_Source excerpt:_
..............................
The Love of Zion was written and read within the environment Biale and Freeze describe, and it seems clear that the novel provided a model of romantic love drawn from the new practices of finding a mate without the participation of family and new ideals of mutual love for which Tamar’s pursuit of a poor shepherd provided exemplary cultural expression. Nevertheless, Mapu constructed this model not by directly mobilizing the Russian rhetoric of companionate marriage but by discovering ancient Jewish support—in the prophecies of Isaiah himself!—for new modern ideals (if not realities). The Love of Zion turned back the clock to an era of Jewish history earlier than the rabbinic, finding models for Jewish modernity in the amorous atmosphere it discovered in the Bible. As in other spheres of Haskalah cultural production, the Bible functioned as a potentially modernizing alternative to the Talmud, the mainstay of the traditional male curriculum associated with diasporic Jewish insularity; the Bible, however, was known to and esteemed by Christians so could provide Jews a royal road into European culture. The novel is thus primary evidence for what Tova Cohen calls the model of “double influence” in the new Jewish literature, of both European literature and the classical Jewish sources. The literature of the Haskalah, according to Cohen, “wanted and intended to weave together European and Jewish culture in order to create—nearly ex nihilo—a literature that was simultaneously both Hebrew and European.”39
As an alternative to traditional rabbinic texts, the novel functioned both as an expression of new approaches to Jewish marriage and the basis for a new form of Jewish reading, with its own pleasures and practices; thus, the novel was not a wholesale escape from Jewish textual culture but a translation of this textual identity into another sphere, one as saturated with passionate devotion—and practical instruction—as the religious literature it came to replace. While the modern novel is often associated with silent private reading, in the case of Lilienblum and “N” The Love of Zion provided the material for shared or partner reading, instituting a hybrid practice that partook in equal measures of the partner study that is the hallmark of Talmud study and the rituals of modern heterosexual courtship (adulterous and unconsummated as it was in this case). The literature of Jewish modernization was thus not a simple reflection of modern European reading or social practices, much less the wholesale imitation that later critics sometimes saw and see in it. The modern Jewish novel, in exposing young readers to the rituals of heterosexual courtship and serving as a nexus for new forms of reading, simultaneously inherited, transformed, and replaced some of the more distinctive cultural practices associated with traditional marriage and traditional learning.
..............................
_Record extracts:_

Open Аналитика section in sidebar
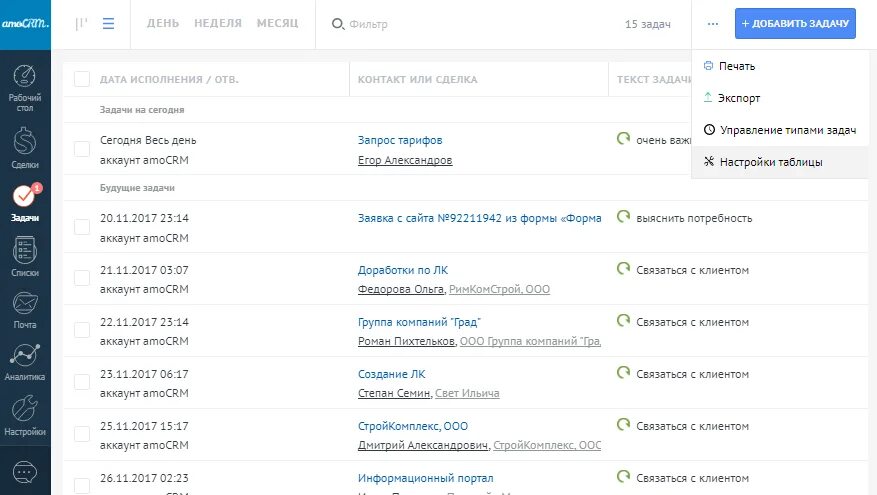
..............................
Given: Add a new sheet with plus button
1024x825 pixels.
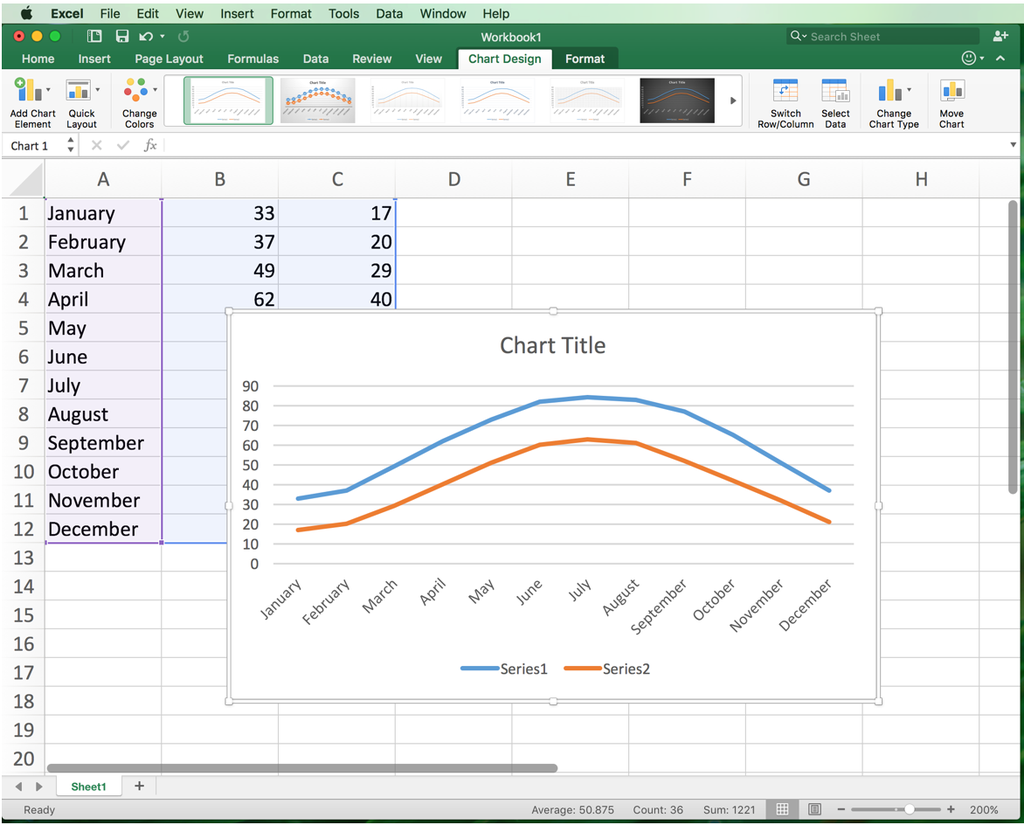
..............................
_Aim:_
Write the next part of the passage about The Love of Zion, starting after its last sentence. The rows have nothing to do with the passage about The Love of Zion.

_Answer to the task:_
The connection between Jewish sexual modernization and the emergence of secular Jewish literature is thus a rich and ambivalent one, as even my brief reading of the cultural reception of Mapu’s novel can illustrate. At the simplest level, what I am exploring in this study is the emergence of what could be called, in awkward shorthand, a “sexual-literary form,” in which literary romance and heterosexual practices are simultaneously propagated. Jews adopted European gender models alongside and through European genre conventions, learning the choreography of modern courtship and its attendant gender roles from the characters, plot, pacing, and conventions of romantic novels; one common term for the novel in mid-nineteenth-century Eastern Europe was “love story” (sippur ahavim), while another was “romance” (roman).40 As this terminological and cultural knot indicates, narrative literature embodied the erotic hopes and ideals of modernizing Jews. The example of The Love of Zion should caution us, however, that neither the secularization of Eastern European Jews nor the literature of this community should be understood as cultural mimicry, a straightforward appropriation of values and cultural forms alien to traditional Jewish culture. Rather, Jewish literature and Jewish modernity took on distinctive shapes even in their literary and cultural borrowing.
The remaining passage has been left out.